Aaron’s, Inc. (AAN - Free Report) is scheduled to report third-quarter 2019 results on Nov 4.
We note that the company has a mixed record of earnings surprise in the trailing four quarters, with a beat in the preceding two quarters. It delivered average positive earnings surprise of 3.2% in the last four quarters. Let’s see how things are shaping up for this announcement.
Which Way Are Estimates Heading?
The Zacks Consensus Estimate for Aaron’s third-quarter earnings is pegged at 82 cents, indicating growth of 18.8% from the prior-year quarter. Notably, the consensus mark has been unchanged over the past 30 days.

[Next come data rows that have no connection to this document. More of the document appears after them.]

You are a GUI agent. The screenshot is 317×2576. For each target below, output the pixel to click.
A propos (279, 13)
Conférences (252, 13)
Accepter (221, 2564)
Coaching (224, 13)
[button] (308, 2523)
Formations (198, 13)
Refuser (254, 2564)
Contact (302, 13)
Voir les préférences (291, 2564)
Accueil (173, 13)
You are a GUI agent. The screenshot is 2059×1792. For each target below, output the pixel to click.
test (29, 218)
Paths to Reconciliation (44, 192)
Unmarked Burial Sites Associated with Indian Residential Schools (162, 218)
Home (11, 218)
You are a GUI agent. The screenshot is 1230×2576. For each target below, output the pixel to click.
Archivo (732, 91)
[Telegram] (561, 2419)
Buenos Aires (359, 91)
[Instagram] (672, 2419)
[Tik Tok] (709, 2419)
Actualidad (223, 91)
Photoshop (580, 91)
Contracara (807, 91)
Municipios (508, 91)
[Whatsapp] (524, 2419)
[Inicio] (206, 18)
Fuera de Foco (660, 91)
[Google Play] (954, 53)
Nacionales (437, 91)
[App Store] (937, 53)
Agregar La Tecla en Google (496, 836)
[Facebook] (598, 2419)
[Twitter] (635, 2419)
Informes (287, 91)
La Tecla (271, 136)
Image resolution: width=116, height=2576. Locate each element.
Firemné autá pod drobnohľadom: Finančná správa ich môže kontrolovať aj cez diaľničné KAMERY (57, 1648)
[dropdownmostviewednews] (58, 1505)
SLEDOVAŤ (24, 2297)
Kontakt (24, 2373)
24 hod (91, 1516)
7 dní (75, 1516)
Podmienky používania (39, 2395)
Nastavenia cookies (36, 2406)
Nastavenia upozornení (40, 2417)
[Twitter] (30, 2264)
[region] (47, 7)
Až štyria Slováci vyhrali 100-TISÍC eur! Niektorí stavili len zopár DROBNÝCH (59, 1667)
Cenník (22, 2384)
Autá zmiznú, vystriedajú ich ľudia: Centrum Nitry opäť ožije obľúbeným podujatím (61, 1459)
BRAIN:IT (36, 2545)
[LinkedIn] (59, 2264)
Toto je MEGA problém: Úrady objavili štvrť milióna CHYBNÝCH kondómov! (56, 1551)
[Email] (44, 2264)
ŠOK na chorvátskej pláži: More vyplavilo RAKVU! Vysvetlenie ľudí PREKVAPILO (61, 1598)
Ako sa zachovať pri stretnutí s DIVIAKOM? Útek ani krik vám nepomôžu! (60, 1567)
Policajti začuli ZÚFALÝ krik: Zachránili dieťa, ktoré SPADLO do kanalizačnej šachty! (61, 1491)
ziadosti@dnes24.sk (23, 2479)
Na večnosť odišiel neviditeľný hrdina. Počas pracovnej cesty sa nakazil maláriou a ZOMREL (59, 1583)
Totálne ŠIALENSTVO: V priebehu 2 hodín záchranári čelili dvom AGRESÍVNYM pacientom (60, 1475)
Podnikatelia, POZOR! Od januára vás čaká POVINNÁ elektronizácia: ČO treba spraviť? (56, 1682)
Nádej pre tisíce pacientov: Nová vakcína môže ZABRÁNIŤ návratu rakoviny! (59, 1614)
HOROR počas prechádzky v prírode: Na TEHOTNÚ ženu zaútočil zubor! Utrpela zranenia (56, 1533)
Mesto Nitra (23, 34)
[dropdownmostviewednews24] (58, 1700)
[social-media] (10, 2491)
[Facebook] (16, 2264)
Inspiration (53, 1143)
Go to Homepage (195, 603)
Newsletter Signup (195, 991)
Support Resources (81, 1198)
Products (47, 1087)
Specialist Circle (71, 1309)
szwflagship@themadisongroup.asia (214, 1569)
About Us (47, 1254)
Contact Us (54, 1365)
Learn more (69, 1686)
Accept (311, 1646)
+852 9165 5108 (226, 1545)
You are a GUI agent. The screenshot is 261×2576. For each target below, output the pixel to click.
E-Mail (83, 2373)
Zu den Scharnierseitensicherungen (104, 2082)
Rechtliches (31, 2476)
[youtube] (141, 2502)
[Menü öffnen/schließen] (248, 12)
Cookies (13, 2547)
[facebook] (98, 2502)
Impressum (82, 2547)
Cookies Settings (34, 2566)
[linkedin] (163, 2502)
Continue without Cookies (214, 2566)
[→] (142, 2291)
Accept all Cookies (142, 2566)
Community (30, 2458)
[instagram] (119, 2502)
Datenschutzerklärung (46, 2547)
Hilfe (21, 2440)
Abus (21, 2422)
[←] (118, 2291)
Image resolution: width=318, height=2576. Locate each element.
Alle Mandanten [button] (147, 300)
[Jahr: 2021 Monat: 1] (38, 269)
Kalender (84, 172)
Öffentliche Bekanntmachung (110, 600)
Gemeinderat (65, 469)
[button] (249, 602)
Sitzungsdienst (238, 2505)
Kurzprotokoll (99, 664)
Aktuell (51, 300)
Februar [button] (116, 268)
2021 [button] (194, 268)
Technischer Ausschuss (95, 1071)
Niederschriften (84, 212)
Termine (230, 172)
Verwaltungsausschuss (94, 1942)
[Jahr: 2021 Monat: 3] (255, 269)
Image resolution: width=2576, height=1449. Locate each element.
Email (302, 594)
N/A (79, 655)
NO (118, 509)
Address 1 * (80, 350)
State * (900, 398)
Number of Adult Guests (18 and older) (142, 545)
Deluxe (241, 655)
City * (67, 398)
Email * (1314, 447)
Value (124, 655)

For quarterly revenues, the consensus estimate stands at $980.3 million, suggesting an increase of roughly 2.9% from the prior-year quarter’s reported figure. Moreover, the Zacks Consensus Estimate for third-quarter revenues for the company’s Progressive and Aaron’s Business segments stand at $533 million and $441 million, respectively. These suggest growth of 5.8% and 0.5% from the year-ago period’s reported numbers.
Factors at Play
Strength in Aaron’s Progressive segment on higher invoice volume and solid customer base is likely to have driven third-quarter 2019 performance. In addition, the quarterly results might reflect the company’s efforts to bring sustainable growth across the Aaron’s Business segment.
The company remains committed to making investments for improving customer experience, operating efficiencies, compliance and employee engagement. Also, its efforts to expand the next-generation store concept — including renovation and reposition of certain existing stores — are likely to have driven higher in-store traffic and overall revenues. Furthermore, sales across the company’s e-commerce site (Aarons.com) are expected to have boosted the top line in the third quarter.
Meanwhile, Aaron’s same-store sales (comps) in the third quarter are likely to have been driven by improvement in pricing, product mix and business transformation initiatives. The Zacks Consensus Estimate for comps is pegged at growth of 0.2% for the quarter to be reported, whereas the company reported flat comps in the year-ago quarter.
However, higher write-offs and ongoing investments associated with transformation initiatives might have impacted the company’s EBITDA in the third quarter. Increase in write-offs —stemming from rise in the number and type of promotional offerings, store closures, higher ticket leases and an increasing mix of e-commerce as a percent of revenues — is expected to have affected the company’s performance in the quarter. This increase in write-offs is expected to lead to elevated operating expenses, which might show on the company’s operating income and profitability.
What the Zacks Model Predicts
Our proven model does not conclusively predict an earnings beat for Aaron’s this time around. The combination of a positive Earnings ESP and a Zacks Rank #1 (Strong Buy), 2 (Buy) or 3 (Hold) increases the odds of an earnings beat. But that’s not the case here. You can uncover the best stocks to buy or sell before they’re reported with our Earnings ESP Filter.
Although Aaron’s carries a Zacks Rank #2, its Earnings ESP of 0.00% makes surprise prediction difficult.
Stocks with Favorable Combination
Here are some companies you may want to consider, as our model shows that these have the right combination of elements to post an earnings beat:
Papa John's International, Inc (PZZA - Free Report) currently has an Earnings ESP of +30.44% and a Zacks Rank #3. You can see the complete list of today’s Zacks #1 Rank stocks here.
Tecnoglass Inc (TGLS - Free Report) has an Earnings ESP of +14.05% and a Zacks Rank #3 at present.
CarMax, Inc (KMX - Free Report) currently has an Earnings ESP of +5.53% and a Zacks Rank #3.